Those who journey to Parnassus go at their particular gaits. Some hobble, like Carlyle. Some stagger, like Henry James. Some swing along gracefully, like Addison. Some minuet, like Stevenson. Some swagger, like Marlowe. A great, great many simply walk. By courtesy we name all manners of proceeding ” style ” ” literary style.” The road to the White House is not identical with the pathway up Parnassus. Yet those who walk must have a stride, those who speak must have a style, and Mr. Coolidge has just presented the public with a new specimen of the Presidential literary gait—in 1,120 words he addressed the National Convention of the American Red Cross. By measurement, Calvin Coolidge covered 1,120 words in 62 sentences —an average stride of 18 words a period. This is a short, a simple, almost a mincing gait. It has no nourishes. Full 33 of these 62 propositions are what English teachers recognize as ” simple declarative sentences.”
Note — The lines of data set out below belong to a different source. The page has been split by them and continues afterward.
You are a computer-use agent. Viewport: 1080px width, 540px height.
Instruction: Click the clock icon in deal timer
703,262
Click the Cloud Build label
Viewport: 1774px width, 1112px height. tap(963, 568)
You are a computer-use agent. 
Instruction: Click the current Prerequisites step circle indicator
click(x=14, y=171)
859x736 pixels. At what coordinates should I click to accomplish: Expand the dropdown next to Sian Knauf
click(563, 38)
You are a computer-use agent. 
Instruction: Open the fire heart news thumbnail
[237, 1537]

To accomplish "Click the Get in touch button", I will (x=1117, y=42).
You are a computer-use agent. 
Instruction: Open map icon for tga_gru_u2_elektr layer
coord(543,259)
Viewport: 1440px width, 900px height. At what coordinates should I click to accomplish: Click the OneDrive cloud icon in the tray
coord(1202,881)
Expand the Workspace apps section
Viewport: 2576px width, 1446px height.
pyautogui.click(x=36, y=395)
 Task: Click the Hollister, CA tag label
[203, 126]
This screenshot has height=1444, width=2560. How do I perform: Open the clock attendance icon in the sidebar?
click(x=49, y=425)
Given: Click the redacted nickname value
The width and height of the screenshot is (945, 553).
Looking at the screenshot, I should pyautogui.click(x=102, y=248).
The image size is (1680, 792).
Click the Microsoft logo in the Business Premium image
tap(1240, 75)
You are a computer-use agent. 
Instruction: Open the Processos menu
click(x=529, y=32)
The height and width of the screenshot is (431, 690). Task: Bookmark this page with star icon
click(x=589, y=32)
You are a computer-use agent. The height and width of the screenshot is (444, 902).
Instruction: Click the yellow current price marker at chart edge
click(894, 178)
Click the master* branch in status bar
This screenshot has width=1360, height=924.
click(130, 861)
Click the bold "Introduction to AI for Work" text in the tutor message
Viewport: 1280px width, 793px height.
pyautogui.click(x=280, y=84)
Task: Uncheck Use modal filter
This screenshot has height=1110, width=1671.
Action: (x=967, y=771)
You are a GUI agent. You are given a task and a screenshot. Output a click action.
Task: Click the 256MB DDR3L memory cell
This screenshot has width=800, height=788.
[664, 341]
This style is something very near a record, for Presidents. With random excerpts from Presidential speeches, one can make up statistics:
Average No. Words Per Sentence
Coolidge . 18.0 Lincoln 26.6 Harding 28.9 Wilson 31.8 Taft 39.9 Roosevelt 41.0 Washington 51.5
For Puritan simplicity Calvin Coolidge leads all the rest. A few sentences from Mr. Coolidge’s peroration:
” This organization had its beginnings in the day of Abraham Lincoln. It is representative of the dominant influences of his time. It partakes of his spirit. It shows the way to a larger freedom. Our country could secure no higher place in history than to have it correctly said that the Red Cross is truly American.”
Seven-league sentences are absent from the Presidential rhetoric.